Driving along National Highway Road #1

The 'highway'here is not like a highway we are used to in North America. There is some sort of speed bump grid to slow you down...not sure really what the purpose is as you can't even go fast if you wanted to. There is actually a 'motorcycyle' lane so that the motos and tuk tuks can use but like everything else, everyone does not adhere to the lanes. If there is an opening you just go for it. No wonder Asian drivers in Toronto have a bad reputation. :-) If you have only learned to drive in this environment, you learn to be creative and make a way through the crowded streets. Thankfully today, I didn't have to worry about the crowds but I did notice that people use their brakes here a lot so I would imagine one's brake pads will weary here very quickly as there is a lot of stop and go traffic.

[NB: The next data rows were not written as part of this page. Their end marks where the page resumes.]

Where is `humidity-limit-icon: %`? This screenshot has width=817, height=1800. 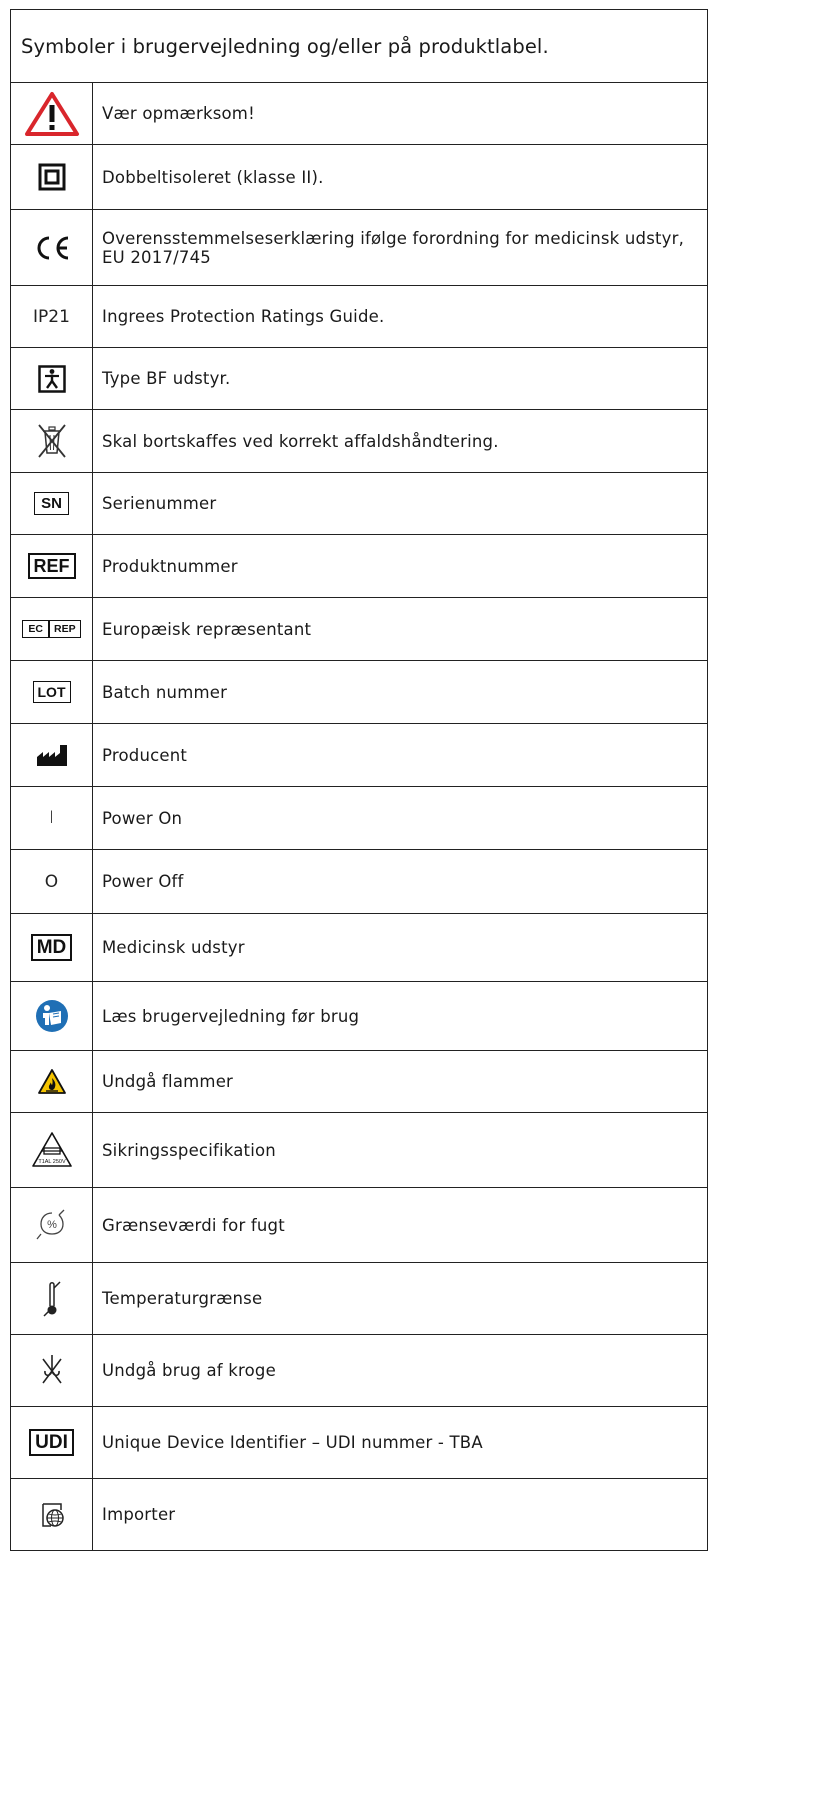
humidity-limit-icon: % is located at coordinates (50, 1224).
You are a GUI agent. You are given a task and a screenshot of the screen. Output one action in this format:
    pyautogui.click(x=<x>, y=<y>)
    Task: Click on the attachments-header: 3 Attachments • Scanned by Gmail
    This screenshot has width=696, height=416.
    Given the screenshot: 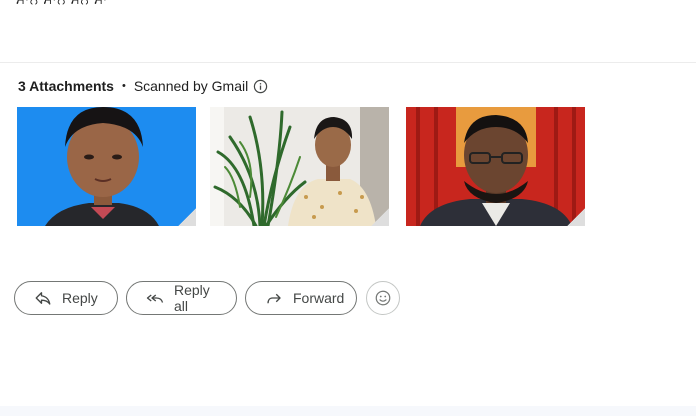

My driving lesson lasted about 40 minutes as we meandered our way through the local streets in the city of Phnom Penh. Given the minimal traffic, there was no need to be aggressive but I can see that driving here will definitely cultivate patience. But then again, that is one virtue that God is nurturing among all of us who live in this nation. As I am getting more familiar with my neighborhood it is quite easy to drive around as one cannot really get lost in the city since its not that big. I think the true test will be driving when there is a lot of traffic but it seems to me the same rules apply here as they apply in North America. The bigger the vehicle, the more rights they have on the road. While I would like to say that there is no tail gating in Cambodia, that seems to be the norm if you want to get where you are going otherwise you will be left behind. Of course, wisdom is needed in driving behind certain Toyota Land Cruisers and Lexus's as you do not want to be involved in any minor infractions with those SUVs because they are usually owned by the elite in Cambodia and it can be a costly expense.